- Directions -
Below are lines of data; restate word for word those running from the line containing "The image size is (1512, 671)." to the line containing "Collapse the Chọn", inclusive, and no others.

- Dataset records -
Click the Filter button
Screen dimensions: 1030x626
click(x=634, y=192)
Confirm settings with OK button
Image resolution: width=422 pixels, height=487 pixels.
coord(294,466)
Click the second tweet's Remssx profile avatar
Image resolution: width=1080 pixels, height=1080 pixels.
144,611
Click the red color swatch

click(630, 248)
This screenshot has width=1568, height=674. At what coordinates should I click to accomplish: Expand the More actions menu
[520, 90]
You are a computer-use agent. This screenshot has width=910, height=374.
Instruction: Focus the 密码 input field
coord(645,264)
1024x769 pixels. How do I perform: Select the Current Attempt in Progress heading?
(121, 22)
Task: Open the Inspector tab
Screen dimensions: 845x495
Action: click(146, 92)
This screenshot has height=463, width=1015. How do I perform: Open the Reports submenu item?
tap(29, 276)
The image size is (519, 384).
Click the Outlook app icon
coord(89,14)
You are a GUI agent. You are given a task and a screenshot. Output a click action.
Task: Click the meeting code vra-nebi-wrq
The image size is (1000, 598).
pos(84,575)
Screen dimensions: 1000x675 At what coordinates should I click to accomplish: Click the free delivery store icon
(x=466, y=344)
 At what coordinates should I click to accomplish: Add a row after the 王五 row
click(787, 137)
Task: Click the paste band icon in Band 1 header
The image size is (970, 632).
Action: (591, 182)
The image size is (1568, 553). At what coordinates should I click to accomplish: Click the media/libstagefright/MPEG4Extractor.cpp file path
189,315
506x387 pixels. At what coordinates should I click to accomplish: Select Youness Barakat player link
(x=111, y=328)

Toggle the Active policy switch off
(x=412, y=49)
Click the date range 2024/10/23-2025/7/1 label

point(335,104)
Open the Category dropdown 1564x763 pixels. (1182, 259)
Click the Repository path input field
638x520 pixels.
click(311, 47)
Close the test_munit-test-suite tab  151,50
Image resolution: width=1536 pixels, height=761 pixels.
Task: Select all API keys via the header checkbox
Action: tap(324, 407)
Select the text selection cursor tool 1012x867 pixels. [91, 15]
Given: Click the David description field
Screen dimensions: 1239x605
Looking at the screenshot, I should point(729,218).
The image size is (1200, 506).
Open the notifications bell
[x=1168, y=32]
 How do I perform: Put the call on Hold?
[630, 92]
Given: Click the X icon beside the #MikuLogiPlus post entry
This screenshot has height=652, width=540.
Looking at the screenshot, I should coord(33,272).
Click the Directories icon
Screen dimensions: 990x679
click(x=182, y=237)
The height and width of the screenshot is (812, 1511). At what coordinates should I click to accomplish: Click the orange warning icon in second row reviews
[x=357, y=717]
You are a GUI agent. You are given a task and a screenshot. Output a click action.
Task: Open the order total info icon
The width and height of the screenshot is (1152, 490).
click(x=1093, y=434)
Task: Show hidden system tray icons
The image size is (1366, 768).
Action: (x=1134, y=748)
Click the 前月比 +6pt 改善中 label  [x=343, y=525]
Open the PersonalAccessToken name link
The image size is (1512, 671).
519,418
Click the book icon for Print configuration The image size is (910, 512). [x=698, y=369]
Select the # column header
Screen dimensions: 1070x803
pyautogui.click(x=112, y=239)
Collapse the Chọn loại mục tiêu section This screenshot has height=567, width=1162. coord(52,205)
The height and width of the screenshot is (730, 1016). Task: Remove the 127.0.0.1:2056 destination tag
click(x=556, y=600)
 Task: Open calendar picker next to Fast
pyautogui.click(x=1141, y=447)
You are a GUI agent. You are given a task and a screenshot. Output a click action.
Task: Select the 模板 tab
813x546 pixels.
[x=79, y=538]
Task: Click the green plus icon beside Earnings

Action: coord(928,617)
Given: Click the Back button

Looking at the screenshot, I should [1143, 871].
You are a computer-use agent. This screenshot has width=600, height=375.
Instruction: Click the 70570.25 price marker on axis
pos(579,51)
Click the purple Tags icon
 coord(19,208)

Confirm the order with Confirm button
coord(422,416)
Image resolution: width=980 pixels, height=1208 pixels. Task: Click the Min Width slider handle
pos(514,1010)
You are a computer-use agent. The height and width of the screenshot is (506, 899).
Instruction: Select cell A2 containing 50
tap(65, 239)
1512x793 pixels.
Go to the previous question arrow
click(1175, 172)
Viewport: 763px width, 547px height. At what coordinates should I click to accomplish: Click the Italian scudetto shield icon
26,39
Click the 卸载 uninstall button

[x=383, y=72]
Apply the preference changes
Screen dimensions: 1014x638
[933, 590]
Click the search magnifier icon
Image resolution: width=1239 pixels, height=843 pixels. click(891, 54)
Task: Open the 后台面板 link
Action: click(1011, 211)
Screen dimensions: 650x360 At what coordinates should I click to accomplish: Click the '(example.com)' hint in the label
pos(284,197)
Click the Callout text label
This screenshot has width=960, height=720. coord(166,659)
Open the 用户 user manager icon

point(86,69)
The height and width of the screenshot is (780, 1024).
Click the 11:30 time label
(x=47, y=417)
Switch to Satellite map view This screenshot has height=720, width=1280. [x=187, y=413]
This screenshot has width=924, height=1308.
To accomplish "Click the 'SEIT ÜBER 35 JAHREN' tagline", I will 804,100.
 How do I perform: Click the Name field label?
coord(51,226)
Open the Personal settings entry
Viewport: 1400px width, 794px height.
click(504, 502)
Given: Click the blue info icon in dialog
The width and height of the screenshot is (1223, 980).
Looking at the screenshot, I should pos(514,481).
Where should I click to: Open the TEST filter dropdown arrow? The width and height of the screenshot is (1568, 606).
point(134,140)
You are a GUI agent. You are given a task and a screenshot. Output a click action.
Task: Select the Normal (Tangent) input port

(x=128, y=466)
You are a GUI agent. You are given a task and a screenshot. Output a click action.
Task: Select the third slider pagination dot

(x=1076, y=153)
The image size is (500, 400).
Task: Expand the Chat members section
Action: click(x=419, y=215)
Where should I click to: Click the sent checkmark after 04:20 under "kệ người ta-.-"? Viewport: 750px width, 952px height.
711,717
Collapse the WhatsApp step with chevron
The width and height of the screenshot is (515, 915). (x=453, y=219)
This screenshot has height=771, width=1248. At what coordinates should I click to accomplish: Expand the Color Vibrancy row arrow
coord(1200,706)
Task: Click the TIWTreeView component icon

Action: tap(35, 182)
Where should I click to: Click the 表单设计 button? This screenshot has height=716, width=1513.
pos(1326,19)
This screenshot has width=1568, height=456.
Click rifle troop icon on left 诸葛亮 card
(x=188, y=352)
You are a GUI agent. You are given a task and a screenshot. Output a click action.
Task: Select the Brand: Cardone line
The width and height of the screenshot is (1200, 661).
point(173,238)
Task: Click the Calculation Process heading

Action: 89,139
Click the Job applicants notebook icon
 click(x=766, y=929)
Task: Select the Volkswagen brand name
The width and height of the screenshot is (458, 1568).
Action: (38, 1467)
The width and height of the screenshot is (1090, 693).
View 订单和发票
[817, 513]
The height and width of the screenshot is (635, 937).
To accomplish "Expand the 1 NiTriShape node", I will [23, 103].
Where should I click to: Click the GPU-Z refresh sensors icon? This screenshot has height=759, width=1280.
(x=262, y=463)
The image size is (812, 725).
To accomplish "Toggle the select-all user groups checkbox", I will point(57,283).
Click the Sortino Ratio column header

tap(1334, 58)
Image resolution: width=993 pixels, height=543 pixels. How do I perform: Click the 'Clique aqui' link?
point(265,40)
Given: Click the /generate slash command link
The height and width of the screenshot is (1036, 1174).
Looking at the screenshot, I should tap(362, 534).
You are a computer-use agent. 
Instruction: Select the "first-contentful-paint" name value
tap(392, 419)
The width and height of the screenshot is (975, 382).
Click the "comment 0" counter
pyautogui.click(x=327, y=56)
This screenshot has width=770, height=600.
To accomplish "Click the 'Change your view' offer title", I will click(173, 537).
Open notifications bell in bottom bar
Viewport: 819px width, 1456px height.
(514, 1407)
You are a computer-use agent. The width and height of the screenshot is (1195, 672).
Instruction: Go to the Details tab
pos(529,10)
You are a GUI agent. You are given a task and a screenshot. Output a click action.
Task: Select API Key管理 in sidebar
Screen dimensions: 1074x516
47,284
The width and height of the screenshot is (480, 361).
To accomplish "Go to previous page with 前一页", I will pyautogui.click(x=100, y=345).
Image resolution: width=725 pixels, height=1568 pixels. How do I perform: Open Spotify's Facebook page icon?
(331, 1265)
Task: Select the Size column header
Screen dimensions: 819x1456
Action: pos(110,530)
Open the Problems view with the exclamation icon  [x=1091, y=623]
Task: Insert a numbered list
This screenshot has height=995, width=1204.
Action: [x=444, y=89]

- Solution to the problem -
The image size is (1512, 671).
519,418
Click the book icon for Print configuration The image size is (910, 512). [x=698, y=369]
Select the # column header
Screen dimensions: 1070x803
pyautogui.click(x=112, y=239)
Collapse the Chọn loại mục tiêu section This screenshot has height=567, width=1162. coord(52,205)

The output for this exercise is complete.